▽
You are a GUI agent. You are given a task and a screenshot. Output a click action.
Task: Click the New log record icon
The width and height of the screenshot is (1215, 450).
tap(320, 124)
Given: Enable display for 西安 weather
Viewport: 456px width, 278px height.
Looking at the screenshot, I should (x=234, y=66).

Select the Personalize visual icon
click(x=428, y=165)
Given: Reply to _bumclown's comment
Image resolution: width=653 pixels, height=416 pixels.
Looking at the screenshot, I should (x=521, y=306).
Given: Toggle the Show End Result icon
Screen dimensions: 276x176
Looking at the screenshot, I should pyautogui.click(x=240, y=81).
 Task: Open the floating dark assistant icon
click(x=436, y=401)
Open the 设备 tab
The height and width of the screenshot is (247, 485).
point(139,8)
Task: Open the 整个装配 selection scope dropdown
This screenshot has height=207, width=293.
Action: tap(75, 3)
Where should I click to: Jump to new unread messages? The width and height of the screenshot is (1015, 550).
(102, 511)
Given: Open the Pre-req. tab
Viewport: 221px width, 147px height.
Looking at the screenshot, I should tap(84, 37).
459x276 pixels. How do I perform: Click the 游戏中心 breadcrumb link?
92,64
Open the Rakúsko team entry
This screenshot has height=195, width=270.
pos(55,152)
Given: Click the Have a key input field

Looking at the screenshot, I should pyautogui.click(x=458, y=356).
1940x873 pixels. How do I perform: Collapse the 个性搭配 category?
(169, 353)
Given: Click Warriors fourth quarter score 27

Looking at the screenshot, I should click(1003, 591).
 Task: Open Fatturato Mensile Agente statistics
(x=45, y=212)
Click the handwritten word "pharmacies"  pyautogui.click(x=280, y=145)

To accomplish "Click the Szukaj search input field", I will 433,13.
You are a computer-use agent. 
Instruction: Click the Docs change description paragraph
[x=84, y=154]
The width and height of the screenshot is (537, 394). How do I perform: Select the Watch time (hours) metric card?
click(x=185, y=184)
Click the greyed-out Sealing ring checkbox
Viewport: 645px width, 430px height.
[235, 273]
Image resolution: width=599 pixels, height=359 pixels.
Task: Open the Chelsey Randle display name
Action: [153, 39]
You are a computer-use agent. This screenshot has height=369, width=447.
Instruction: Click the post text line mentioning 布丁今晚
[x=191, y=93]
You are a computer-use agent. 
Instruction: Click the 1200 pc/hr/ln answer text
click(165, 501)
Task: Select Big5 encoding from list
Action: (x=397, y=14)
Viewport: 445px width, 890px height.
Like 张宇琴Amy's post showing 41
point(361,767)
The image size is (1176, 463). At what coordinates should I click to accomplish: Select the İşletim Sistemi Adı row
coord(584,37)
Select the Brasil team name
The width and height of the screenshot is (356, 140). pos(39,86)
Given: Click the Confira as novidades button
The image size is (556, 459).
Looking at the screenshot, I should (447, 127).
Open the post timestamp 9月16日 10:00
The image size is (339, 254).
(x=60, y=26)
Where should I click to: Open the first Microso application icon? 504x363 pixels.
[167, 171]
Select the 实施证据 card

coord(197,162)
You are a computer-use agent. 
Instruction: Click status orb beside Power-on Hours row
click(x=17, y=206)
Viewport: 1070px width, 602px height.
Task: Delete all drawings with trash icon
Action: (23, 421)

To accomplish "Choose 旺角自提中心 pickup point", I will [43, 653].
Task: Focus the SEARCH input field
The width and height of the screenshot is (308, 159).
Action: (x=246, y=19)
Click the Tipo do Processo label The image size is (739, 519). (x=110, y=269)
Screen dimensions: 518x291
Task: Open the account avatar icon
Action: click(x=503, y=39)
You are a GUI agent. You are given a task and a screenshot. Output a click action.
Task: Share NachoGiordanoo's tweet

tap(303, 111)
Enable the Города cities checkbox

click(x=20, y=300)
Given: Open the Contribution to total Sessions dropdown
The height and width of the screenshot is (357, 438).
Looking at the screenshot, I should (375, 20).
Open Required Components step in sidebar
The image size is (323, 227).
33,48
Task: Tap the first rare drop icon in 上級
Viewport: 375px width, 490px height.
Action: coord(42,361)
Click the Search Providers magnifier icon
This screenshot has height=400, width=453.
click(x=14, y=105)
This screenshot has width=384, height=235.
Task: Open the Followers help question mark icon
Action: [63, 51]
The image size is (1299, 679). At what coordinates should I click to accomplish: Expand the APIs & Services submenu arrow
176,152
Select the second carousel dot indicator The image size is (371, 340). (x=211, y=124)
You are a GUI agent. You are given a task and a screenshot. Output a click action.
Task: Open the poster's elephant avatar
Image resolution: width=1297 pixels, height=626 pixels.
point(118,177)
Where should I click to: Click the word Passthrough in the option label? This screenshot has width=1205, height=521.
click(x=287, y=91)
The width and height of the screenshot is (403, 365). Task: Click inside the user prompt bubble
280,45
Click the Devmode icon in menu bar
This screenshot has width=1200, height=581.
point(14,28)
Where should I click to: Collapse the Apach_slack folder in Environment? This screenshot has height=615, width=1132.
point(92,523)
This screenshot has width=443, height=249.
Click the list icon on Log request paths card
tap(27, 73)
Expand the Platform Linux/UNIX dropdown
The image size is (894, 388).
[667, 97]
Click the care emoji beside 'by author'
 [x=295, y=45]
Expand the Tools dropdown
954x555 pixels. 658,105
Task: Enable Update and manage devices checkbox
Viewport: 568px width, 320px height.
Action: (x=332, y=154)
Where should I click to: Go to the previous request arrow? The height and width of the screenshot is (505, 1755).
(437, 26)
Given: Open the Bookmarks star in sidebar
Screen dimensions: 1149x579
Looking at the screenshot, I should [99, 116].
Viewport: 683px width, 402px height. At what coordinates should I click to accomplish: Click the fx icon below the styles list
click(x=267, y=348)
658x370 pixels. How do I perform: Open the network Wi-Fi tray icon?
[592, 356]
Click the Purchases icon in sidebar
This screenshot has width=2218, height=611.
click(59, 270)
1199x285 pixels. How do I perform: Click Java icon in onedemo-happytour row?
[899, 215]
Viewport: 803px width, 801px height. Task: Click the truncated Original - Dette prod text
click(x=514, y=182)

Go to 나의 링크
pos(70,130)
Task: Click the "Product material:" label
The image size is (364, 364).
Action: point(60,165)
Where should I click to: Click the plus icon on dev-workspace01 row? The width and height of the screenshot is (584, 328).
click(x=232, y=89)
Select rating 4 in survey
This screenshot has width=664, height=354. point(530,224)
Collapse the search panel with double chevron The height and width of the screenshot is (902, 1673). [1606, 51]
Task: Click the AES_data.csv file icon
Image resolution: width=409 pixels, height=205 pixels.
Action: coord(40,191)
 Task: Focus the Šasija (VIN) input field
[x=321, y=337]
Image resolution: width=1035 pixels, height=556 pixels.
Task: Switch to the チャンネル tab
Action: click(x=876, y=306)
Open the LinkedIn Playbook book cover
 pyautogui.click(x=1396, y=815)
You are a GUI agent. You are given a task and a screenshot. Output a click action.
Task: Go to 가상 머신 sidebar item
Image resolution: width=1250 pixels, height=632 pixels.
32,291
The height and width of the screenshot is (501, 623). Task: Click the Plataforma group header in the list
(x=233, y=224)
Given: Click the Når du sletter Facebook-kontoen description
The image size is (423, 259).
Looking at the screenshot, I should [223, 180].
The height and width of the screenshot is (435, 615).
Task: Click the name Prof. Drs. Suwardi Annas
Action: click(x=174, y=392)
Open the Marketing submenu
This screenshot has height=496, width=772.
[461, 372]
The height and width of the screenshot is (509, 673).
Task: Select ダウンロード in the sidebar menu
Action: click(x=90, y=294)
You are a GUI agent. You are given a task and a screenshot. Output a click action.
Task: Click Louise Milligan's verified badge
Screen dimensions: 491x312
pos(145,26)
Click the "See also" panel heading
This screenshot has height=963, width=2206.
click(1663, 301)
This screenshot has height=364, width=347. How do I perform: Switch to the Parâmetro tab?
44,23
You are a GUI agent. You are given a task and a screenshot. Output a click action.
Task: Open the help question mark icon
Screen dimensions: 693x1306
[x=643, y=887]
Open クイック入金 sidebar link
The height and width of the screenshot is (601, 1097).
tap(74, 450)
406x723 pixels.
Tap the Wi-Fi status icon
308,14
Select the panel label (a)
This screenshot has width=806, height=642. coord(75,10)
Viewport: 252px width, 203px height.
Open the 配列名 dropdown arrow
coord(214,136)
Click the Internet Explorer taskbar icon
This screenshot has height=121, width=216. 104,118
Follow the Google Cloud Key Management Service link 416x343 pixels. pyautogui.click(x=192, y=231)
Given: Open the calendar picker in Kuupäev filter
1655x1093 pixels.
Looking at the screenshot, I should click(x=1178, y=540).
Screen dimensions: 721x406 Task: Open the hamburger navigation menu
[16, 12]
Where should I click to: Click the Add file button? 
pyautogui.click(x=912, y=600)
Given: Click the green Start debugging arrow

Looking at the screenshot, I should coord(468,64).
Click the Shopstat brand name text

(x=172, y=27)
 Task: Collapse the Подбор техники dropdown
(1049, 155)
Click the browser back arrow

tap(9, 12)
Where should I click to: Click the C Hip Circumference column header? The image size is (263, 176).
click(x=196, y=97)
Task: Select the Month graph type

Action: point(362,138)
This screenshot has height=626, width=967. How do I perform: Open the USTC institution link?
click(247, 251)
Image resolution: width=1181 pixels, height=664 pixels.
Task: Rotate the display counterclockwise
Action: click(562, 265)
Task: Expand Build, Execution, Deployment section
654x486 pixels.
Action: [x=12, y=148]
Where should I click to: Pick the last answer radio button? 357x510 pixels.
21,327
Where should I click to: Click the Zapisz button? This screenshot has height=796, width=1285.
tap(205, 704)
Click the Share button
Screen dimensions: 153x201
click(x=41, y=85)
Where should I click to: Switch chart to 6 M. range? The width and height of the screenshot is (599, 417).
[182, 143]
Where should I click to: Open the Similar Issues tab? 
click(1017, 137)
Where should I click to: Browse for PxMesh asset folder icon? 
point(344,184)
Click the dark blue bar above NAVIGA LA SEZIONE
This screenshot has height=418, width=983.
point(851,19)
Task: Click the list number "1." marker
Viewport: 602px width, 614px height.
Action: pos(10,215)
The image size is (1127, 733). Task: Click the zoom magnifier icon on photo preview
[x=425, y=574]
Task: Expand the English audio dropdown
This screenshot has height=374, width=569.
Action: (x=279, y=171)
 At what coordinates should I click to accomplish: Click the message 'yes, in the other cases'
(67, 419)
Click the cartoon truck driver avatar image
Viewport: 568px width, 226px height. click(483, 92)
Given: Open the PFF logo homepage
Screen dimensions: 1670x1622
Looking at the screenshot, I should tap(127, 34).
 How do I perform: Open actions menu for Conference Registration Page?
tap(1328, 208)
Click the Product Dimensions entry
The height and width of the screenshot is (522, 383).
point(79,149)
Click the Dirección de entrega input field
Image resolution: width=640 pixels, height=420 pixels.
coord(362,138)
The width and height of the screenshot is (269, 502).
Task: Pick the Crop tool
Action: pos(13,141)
△
Quote, word for word, every line from the top of the entries through the line that holds "Given: Toggle the Show End Result icon".

• _RESPONSE TO THE EXERCISE_:
You are a GUI agent. You are given a task and a screenshot. Output a click action.
Task: Click the New log record icon
The width and height of the screenshot is (1215, 450).
tap(320, 124)
Given: Enable display for 西安 weather
Viewport: 456px width, 278px height.
Looking at the screenshot, I should (x=234, y=66).

Select the Personalize visual icon
click(x=428, y=165)
Given: Reply to _bumclown's comment
Image resolution: width=653 pixels, height=416 pixels.
Looking at the screenshot, I should (x=521, y=306).
Given: Toggle the Show End Result icon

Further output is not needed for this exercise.